Candle-lit foreplay in a cheap hotel overlooking the mid-Atlantic. She flung her hair back and moaned as he poured another shot. A precursor.
A solitary, introspective surf trip to these diamonds of greenery and black rock had morphed into an interlude of foreign lust. Miguel appreciated the islands, yes, but he also appreciated the creamy white skin of Maràa’s belly. She was a worthy diversion from the hideous flat spell, the rain, the rental car, the lack of girls back home. He was a worthy diversion from the oppressive boyfriend, the rude sailors, the busy pub, and the monotony of island life.
It was October. This was supposed to be the transitional period of weather, when calm, sunny days would meet long-period swells rifling down from the Labrador Sea, dumping on the empty beaches of this island. A friend from the Algarve swore good waves existed here, but with no surfers to show him where. Soa aperfeiçoa, Miguel thought –“It sounds perfect.
Ten days of rain and futile circumnavigation of the island by car afforded lethargy and aggravation. Gasoline, food, and alcohol thinned Miguel’s wallet, and he was at wit’s end. Hangover after hangover, constipation, frustration, depression. No surf at home, no surf here. Spending money and feeling ill.

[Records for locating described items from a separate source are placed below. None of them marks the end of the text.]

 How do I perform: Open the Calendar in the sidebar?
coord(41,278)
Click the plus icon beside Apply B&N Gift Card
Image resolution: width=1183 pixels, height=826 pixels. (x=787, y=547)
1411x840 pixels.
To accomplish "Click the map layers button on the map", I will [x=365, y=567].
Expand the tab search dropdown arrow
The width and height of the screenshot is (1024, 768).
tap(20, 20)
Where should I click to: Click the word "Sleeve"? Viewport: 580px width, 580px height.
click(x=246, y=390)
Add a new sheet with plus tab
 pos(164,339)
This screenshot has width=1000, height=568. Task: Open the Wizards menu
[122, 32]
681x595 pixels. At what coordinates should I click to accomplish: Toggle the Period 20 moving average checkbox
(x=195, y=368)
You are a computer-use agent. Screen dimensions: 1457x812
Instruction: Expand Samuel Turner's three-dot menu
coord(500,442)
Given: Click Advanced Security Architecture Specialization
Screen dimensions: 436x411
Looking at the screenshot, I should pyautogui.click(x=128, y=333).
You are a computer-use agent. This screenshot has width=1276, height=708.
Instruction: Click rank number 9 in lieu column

She was native to the island, born in her grandmother’s house, raised in the town that was famous on trans-Atlantic crossings. It was known as a pit stop, of sorts, and Maràa was a bartender at the iconic harborside pub. Sex-starved male mariners were instantly drawn to her long, curly hair, her large breasts, her sultry good looks. To the men, Maràa was a smiling oasis of bedroom fantasy amidst thousands of miles of Atlantic nothingness.
Miguel found himself atop a barstool one night, flirting with the bubbly Maràa. She took an interest to his rugged handsomeness and dark skin. She was his age (24), and they had similar backgrounds in education, music, and career goals of traveling the world as flight attendants for TAP Air. Miguel mentioned he had surfed in France, Spain, Madeira, and Morocco, but not here, and time was ticking: his flight back to Lisbon was in two days.
“I know of one place you can surf, Maràa said, pouring him his fifth pint. “I remember seeing somebody in the waves there. It’s a volcano. If you like, I can take you there tomorrow. It’s Sunday; I don’t have to work.
They rendezvoused at 9 a.m. It was the first sunny day in two weeks, warm and windless.
The drive across the island was long and scenic, one Miguel had seen several times during his stay. They passed vistas, ancient brick villages, cornfields, rows of purple hydrangeas. The road was empty–the island was either asleep or in church.
Maràa veered onto a side road that Miguel had not noticed; he had driven past it many times. Nearing their destination, the terrain deteriorated into a fetch of dirt and stark cliffs. Maràa parked beside a low stone wall fronting a plaque commemorating the volcano’s last eruption in 1957, blanketing the vicinity in black ash, killing everything. The place had been a desert ever since.
She led him down a thin trail to a wide valley, then up onto a dusty ridge offering a bird’s-eye view of the point, which was actually part of the volcano. The trail to the beach looked impassable, but what Miguel saw was enough to get him running back to the car for his surfboard: blue rights wrapped into the cove beneath the volcano, likely bigger than they looked, without a soul in sight. On Miguel’s last day, he found an exotic wave breaking off of a volcano in the middle of nowhere on an island in the middle of the Atlantic.
That night in the hotel room, after octopus stew and beers with Maràa at her pub, Miguel had a volcanic eruption of his own, and it was equally as good.
A few days after rreturning home to the Algarve, he received an e-mail from her saying the volcano had spewed violently after forty-four years of dormancy–the surf spot was buried, gone forever. Miguel would not again visit the island; Maràa was never heard from again.